━━━━━ INPUT RECORDS ━━━━━

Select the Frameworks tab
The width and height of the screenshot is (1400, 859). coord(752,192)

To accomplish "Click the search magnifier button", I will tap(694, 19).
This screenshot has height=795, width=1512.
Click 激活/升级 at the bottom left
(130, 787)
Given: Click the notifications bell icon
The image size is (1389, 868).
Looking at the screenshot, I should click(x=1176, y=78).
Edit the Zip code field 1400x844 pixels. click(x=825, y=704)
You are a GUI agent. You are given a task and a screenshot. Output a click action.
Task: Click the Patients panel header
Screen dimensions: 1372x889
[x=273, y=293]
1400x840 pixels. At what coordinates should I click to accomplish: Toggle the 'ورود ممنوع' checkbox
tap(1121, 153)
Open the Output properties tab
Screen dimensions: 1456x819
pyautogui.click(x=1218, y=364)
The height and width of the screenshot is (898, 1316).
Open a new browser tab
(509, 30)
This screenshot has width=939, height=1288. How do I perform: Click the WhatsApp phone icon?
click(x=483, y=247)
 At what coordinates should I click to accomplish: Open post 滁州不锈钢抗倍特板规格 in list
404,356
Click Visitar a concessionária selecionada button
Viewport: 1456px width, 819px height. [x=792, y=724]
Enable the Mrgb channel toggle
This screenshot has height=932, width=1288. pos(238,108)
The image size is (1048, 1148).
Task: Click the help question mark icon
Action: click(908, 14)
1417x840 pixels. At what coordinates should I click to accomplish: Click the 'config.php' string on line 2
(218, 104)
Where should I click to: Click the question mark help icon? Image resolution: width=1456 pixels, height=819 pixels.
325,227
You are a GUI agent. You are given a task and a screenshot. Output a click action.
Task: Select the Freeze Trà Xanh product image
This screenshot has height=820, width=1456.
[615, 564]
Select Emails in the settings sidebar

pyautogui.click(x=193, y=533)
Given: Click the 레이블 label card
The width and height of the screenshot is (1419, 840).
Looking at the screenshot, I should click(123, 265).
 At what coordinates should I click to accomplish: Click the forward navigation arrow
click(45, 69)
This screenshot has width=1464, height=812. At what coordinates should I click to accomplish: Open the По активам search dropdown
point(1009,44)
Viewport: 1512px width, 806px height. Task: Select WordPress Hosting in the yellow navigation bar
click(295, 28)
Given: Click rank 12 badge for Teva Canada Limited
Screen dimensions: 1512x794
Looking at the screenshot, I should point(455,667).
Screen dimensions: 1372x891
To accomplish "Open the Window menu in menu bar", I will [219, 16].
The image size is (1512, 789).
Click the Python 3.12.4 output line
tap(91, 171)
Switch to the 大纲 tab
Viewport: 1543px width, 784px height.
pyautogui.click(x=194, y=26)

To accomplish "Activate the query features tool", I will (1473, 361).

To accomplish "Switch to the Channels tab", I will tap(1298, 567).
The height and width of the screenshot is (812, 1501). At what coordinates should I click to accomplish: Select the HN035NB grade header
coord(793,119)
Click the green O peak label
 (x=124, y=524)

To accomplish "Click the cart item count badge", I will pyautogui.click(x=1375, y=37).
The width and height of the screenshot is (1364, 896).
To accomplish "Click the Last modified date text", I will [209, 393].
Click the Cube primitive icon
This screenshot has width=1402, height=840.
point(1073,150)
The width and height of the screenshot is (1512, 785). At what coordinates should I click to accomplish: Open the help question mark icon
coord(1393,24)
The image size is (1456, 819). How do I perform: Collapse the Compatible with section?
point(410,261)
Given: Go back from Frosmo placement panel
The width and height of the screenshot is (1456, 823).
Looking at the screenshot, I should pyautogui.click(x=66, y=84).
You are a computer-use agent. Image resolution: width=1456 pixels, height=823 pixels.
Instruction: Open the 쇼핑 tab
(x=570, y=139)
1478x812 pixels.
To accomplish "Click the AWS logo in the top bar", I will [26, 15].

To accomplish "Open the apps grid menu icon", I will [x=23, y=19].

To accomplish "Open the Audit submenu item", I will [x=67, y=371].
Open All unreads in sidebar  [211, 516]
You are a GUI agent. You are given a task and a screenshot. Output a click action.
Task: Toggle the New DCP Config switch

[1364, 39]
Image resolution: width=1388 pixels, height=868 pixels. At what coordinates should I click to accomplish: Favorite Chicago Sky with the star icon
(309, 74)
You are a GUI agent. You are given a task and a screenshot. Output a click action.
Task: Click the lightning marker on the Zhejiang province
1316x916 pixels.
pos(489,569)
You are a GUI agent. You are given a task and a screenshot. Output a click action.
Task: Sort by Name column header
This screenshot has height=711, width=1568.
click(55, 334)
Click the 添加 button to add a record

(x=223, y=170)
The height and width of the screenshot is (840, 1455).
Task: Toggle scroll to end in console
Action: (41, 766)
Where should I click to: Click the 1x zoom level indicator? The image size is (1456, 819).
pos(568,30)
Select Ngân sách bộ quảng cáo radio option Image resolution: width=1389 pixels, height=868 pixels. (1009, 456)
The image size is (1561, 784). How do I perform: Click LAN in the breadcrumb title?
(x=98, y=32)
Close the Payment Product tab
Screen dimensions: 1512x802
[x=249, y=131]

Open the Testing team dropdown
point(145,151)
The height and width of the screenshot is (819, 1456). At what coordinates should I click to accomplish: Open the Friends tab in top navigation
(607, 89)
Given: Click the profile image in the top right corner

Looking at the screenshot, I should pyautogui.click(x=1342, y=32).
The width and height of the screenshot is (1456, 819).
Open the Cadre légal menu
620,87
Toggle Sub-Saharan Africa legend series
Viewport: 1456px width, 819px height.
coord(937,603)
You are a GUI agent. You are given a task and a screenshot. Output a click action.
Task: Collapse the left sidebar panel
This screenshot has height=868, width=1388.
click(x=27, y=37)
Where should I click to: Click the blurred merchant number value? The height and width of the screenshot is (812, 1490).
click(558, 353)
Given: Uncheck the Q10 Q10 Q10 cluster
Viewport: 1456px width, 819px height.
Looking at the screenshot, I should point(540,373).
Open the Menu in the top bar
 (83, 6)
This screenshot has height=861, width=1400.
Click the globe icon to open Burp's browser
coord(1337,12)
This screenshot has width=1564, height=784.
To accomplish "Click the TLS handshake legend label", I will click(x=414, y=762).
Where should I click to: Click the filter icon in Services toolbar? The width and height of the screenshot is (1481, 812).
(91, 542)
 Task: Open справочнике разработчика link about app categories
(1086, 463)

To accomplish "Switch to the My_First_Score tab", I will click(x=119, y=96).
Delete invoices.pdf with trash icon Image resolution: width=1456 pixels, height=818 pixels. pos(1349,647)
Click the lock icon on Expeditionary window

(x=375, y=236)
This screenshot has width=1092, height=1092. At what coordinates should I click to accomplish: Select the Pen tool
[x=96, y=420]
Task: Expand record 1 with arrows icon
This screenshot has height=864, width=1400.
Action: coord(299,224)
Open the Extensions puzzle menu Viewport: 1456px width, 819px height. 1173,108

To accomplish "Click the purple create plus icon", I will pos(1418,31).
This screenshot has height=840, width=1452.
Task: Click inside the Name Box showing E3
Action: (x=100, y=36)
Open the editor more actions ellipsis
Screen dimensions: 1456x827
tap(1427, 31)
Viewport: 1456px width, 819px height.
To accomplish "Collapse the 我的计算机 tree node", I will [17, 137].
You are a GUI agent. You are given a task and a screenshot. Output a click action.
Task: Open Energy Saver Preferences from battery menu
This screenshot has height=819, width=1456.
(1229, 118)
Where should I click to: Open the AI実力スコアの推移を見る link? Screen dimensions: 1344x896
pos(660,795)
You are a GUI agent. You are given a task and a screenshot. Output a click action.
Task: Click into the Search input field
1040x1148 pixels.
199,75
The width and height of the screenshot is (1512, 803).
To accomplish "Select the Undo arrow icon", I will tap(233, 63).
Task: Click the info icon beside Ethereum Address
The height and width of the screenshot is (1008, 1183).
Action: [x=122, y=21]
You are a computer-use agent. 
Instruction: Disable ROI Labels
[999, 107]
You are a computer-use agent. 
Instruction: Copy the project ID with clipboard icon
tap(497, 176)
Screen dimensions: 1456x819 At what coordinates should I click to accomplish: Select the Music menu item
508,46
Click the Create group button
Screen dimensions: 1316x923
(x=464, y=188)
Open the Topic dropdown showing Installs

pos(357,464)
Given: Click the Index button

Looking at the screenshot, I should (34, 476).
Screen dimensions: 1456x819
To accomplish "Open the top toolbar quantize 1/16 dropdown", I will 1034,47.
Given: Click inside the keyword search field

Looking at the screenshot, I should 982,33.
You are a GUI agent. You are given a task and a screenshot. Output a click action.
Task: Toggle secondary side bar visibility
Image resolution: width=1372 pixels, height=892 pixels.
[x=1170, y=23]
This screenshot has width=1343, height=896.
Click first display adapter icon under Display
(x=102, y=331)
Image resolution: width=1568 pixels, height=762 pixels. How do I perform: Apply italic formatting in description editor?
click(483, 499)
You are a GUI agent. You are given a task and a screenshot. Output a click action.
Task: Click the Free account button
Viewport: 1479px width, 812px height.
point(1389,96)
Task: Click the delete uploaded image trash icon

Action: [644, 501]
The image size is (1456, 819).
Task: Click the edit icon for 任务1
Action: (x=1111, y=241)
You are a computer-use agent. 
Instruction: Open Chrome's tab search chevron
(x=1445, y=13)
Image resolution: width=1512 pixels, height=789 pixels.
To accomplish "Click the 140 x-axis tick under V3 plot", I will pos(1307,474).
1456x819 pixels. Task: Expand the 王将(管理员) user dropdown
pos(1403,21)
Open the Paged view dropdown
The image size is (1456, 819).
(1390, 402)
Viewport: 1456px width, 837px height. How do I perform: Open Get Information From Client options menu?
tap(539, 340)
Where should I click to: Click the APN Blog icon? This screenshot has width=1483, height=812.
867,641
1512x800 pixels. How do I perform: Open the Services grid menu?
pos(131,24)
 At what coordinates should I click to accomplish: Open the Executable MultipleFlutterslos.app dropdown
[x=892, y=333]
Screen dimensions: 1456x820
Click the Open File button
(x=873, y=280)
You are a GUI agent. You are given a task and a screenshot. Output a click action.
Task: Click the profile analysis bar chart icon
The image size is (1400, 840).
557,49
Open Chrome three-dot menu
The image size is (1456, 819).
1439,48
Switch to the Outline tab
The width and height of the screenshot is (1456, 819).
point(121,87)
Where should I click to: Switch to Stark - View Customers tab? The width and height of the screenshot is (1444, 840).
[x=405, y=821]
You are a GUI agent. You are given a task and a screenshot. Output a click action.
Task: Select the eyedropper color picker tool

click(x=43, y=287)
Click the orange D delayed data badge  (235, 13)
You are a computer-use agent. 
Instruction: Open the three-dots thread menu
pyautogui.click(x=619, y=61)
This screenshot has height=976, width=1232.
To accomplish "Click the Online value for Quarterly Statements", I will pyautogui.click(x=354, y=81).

━━━━━

- EXERCISE DESCRIPTION
Report the number of lines in these entries that hold the word "badge". Add nothing else.

- PROBLEM SOLUTION
3